Until Hurricane Harvey, the Serda family had lived in a trailer park near the Colorado River. After the flooding wiped out their home, MDS helped the Serdas build a new house in town. The Serda house was my work site and when we arrived on Monday morning it was still a long way from finished. This made me a smidge nervous as it appeared this job was going to require some serious construction skills, skills I did not exactly have.
“Over here Will,” said Henri, my team leader in his German accent. (Henri and his wife Stephi were volunteers with MDS for the year from Germany.)
“Okay,” I said, and followed Henri to the storage shed.
“You’ll need this, and this, and this, and this,” said Henri, dumping a tool belt, hammer, hard hat, T-square, tape measure, and goggles into my arms.

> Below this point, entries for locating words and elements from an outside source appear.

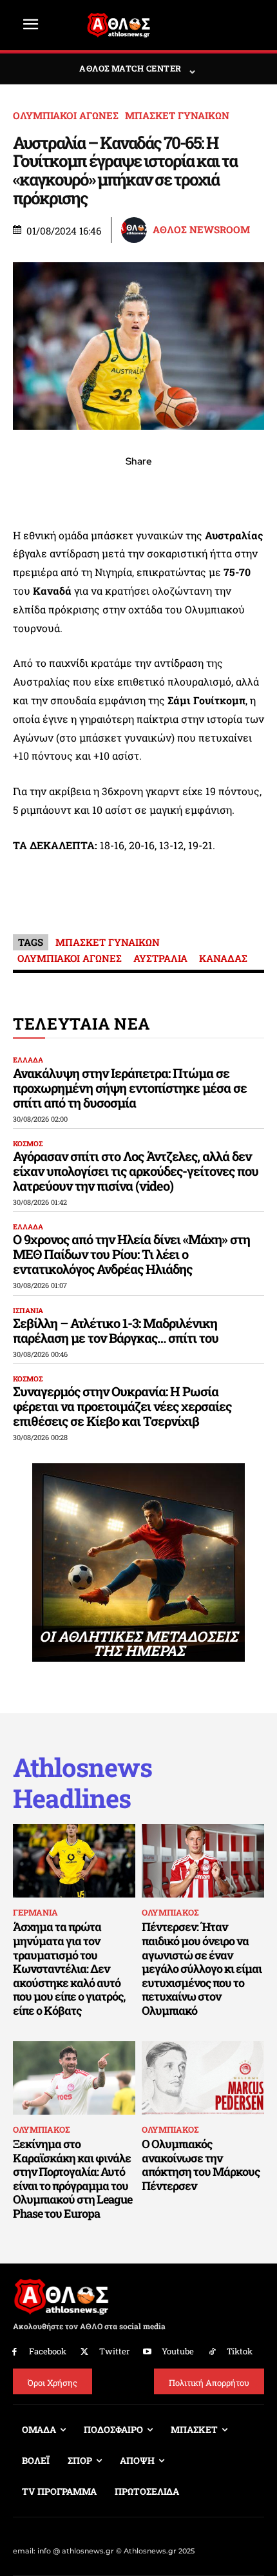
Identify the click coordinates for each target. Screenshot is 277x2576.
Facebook (47, 2351)
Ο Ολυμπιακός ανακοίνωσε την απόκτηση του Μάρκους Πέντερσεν (201, 2164)
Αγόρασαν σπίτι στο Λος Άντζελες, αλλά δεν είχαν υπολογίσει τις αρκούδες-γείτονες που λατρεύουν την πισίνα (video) (135, 1171)
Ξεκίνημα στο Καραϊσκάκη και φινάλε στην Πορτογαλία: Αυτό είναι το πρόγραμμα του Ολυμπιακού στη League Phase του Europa (72, 2178)
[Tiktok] (212, 2352)
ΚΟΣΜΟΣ (28, 1143)
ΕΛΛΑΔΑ (28, 1059)
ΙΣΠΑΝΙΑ (28, 1310)
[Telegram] (168, 490)
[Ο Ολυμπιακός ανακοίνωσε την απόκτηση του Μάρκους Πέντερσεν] (203, 2078)
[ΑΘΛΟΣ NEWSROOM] (136, 230)
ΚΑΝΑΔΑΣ (223, 958)
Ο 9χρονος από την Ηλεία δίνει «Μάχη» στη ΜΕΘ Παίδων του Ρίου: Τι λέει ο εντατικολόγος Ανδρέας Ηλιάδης (131, 1254)
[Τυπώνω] (227, 490)
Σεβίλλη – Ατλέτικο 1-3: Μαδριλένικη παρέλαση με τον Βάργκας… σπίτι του (115, 1330)
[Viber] (138, 490)
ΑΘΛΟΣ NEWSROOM (201, 230)
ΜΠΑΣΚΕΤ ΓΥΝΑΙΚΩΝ (177, 115)
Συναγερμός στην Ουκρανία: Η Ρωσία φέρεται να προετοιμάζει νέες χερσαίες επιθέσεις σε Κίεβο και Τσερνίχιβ (122, 1406)
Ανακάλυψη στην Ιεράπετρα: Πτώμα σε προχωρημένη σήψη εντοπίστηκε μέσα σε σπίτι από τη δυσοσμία (130, 1087)
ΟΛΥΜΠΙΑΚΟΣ (170, 1912)
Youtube (178, 2351)
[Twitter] (84, 2352)
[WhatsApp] (109, 490)
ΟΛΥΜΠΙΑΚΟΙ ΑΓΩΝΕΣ (66, 115)
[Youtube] (148, 2352)
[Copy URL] (198, 490)
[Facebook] (49, 490)
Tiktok (240, 2351)
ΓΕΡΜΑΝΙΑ (35, 1912)
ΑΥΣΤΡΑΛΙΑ (160, 958)
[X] (79, 490)
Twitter (114, 2351)
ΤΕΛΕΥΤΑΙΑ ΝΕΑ (81, 1023)
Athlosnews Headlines (82, 1783)
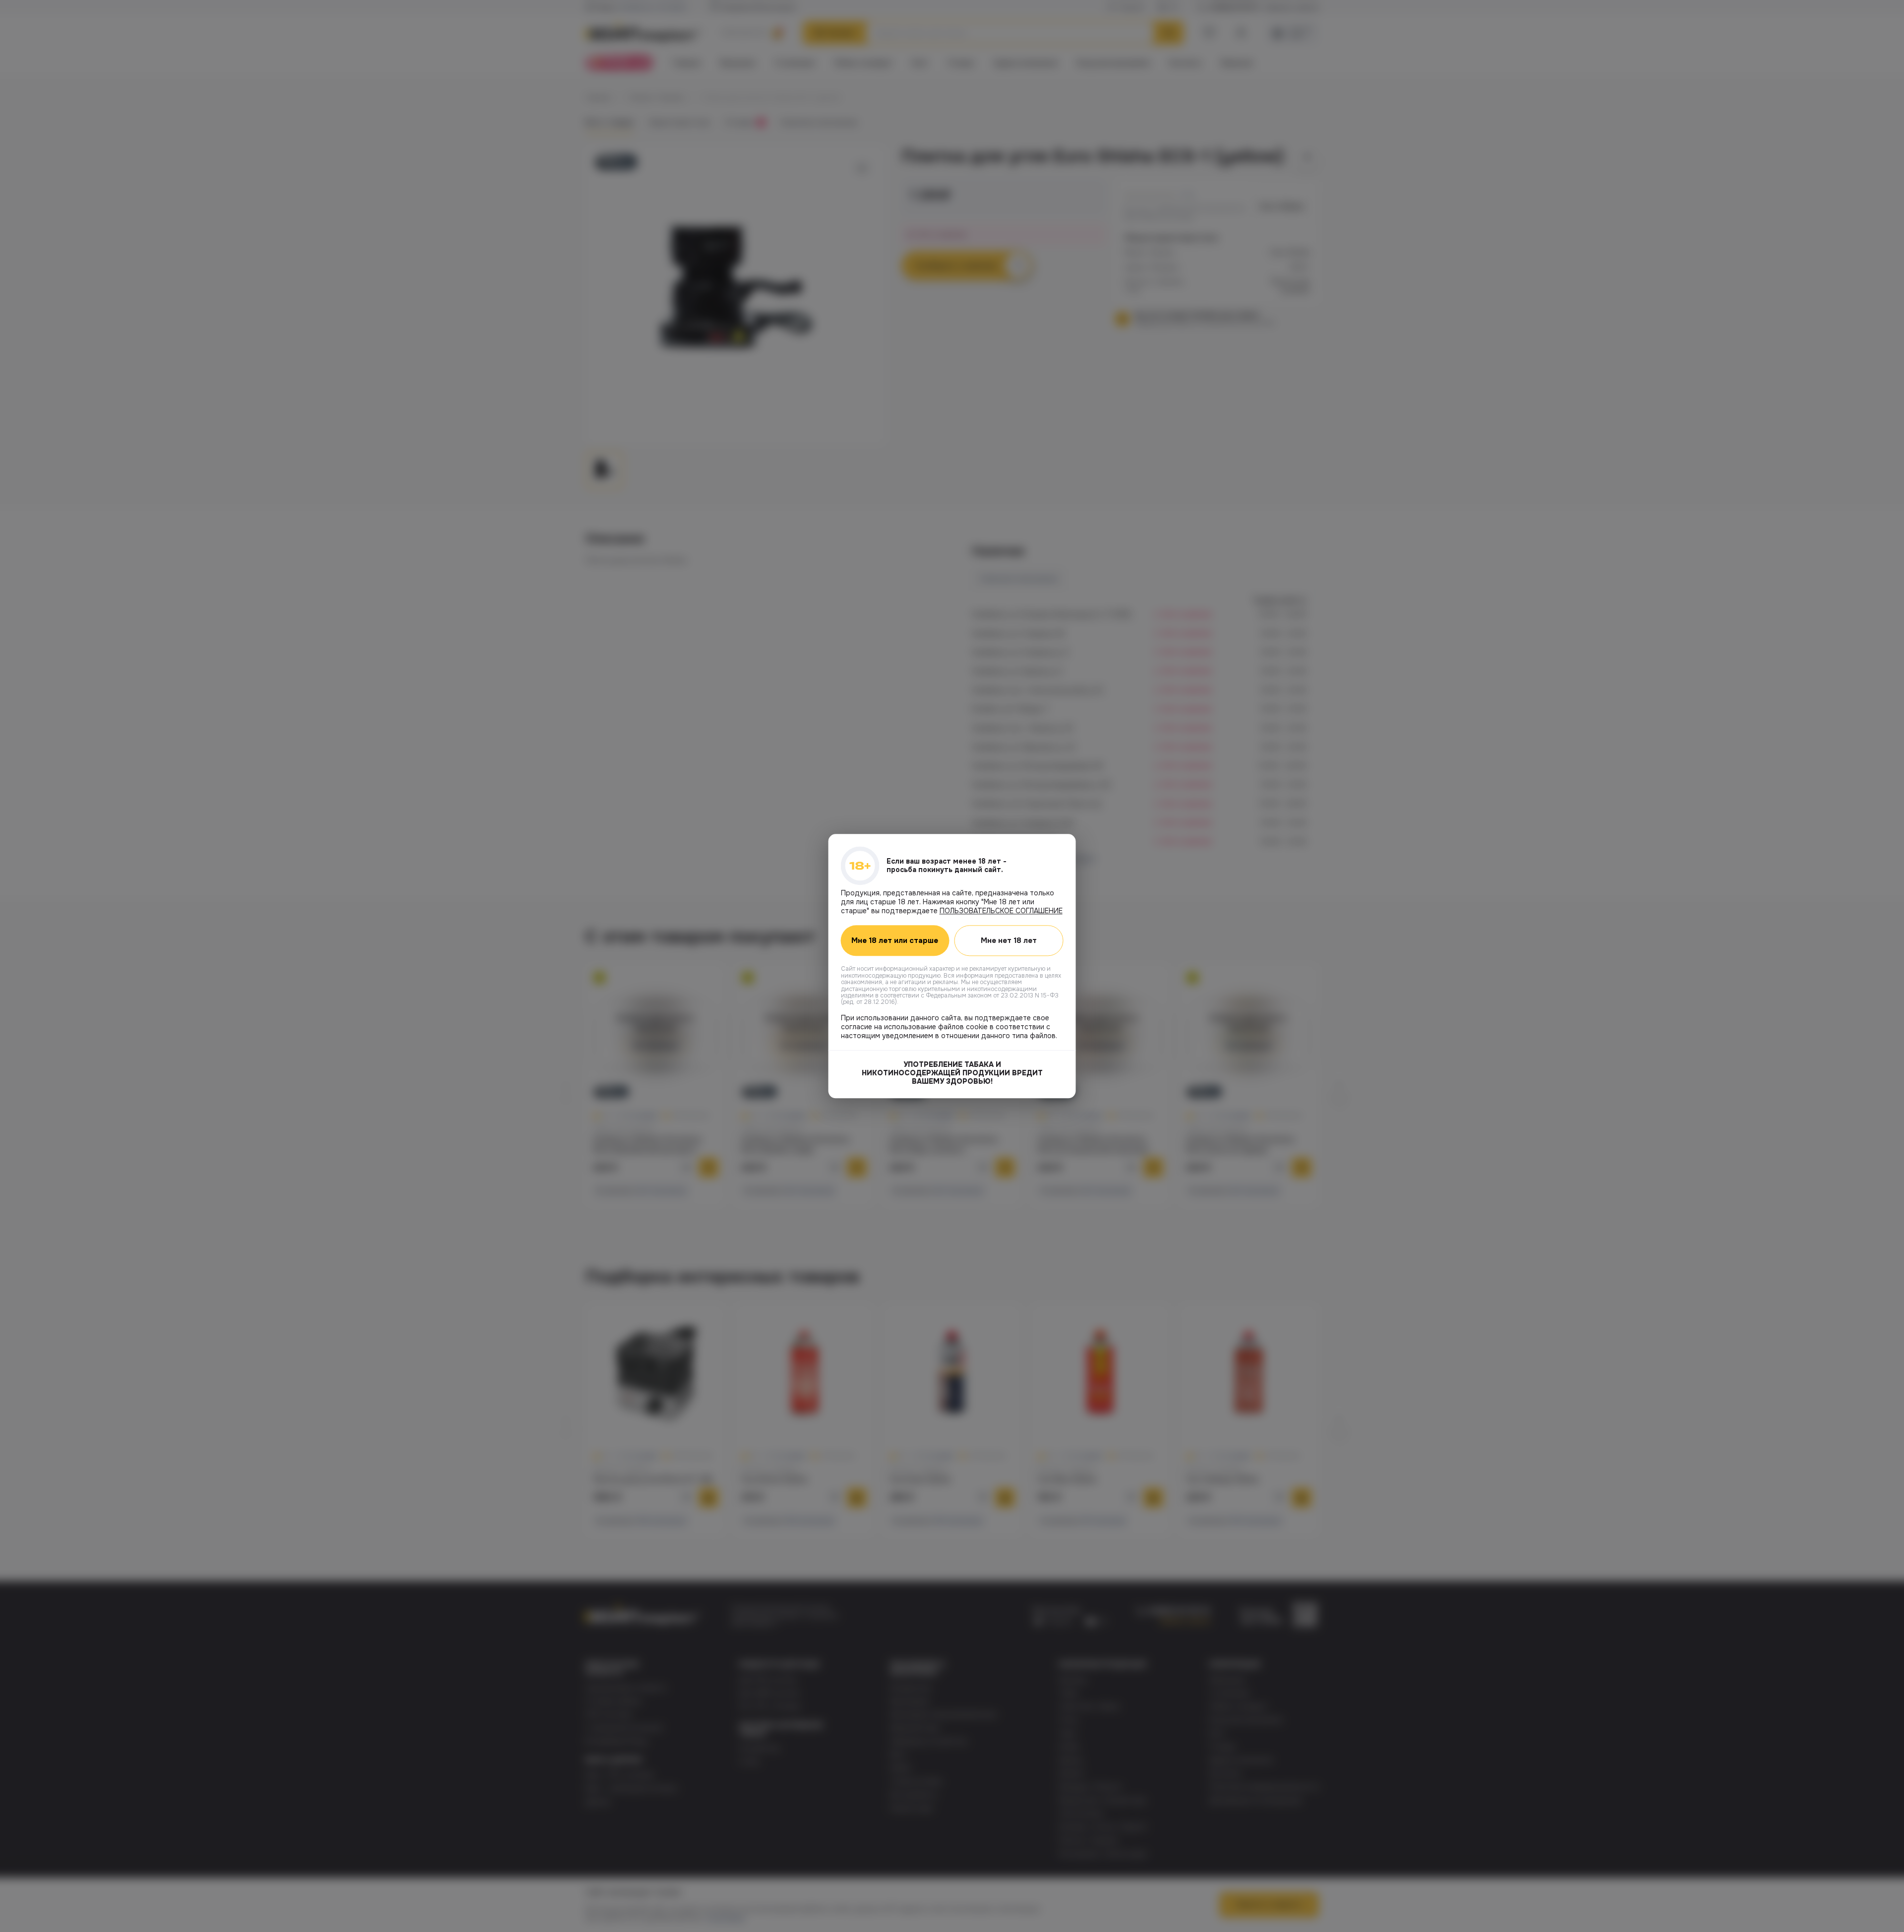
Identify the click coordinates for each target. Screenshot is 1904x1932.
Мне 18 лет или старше (894, 940)
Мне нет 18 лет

“This is great,” I wanted to say, “but what do I do with them?”
An hour later I was building a platform up in the trusses of the roof for an air conditioning unit. Didn’t really have a clue what I was doing, but I did it anyway. The old adage “measure twice, cut once” became for me “measure five times, cut once, and then measure one more time ju-u-u-st in case.” After I was done Henri came over to inspect my work.
“Yep, good job,” he said, “now could you crawl under the porch with the nail gun and put in some hurricane strips?”
I did all kinds of construction-y type things that week, and I still have all my fingers, Amen! I helped hang windows, cut OSB for the roof, helped frame the inside of the house, and operated a nail gun like a skillful Texas outlaw operates a six shooter. One of the things I learned that week was that Nike was right. That big shoe company with their simple slogan was correct. “Just do it!”
I think often times we make excuses as to why we can’t do something when really, they are just excuses as to why we don’t want to do something. “I have no experience,” or “it makes me uncomfortable” doesn’t need to be the barriers we make them into. The fact of the matter is that, regardless of the excuse, stuff just needs done and will continue to need to get done until it gets done. I am glad I went down to La Grange and was glad I didn’t make excuses when I was asked to do things I didn’t have much experience doing. I think sometimes it is in those situations that God gives his richest blessings.
One quick anecdote from the drive back to Ohio. We drove all night long and it was right after an early morning driver change when up in the driver’s seat Lefty’s morality was suddenly challenged by the red light of a very deserted intersection. “It’s three AM and there’s no one around,” announced Lefty to a van full of sleeping people. In the back, too tired to care about Lefty’s loose interpretation of predawn traffic law, I rolled over on the floor beneath the back seat and tried to get some sleep.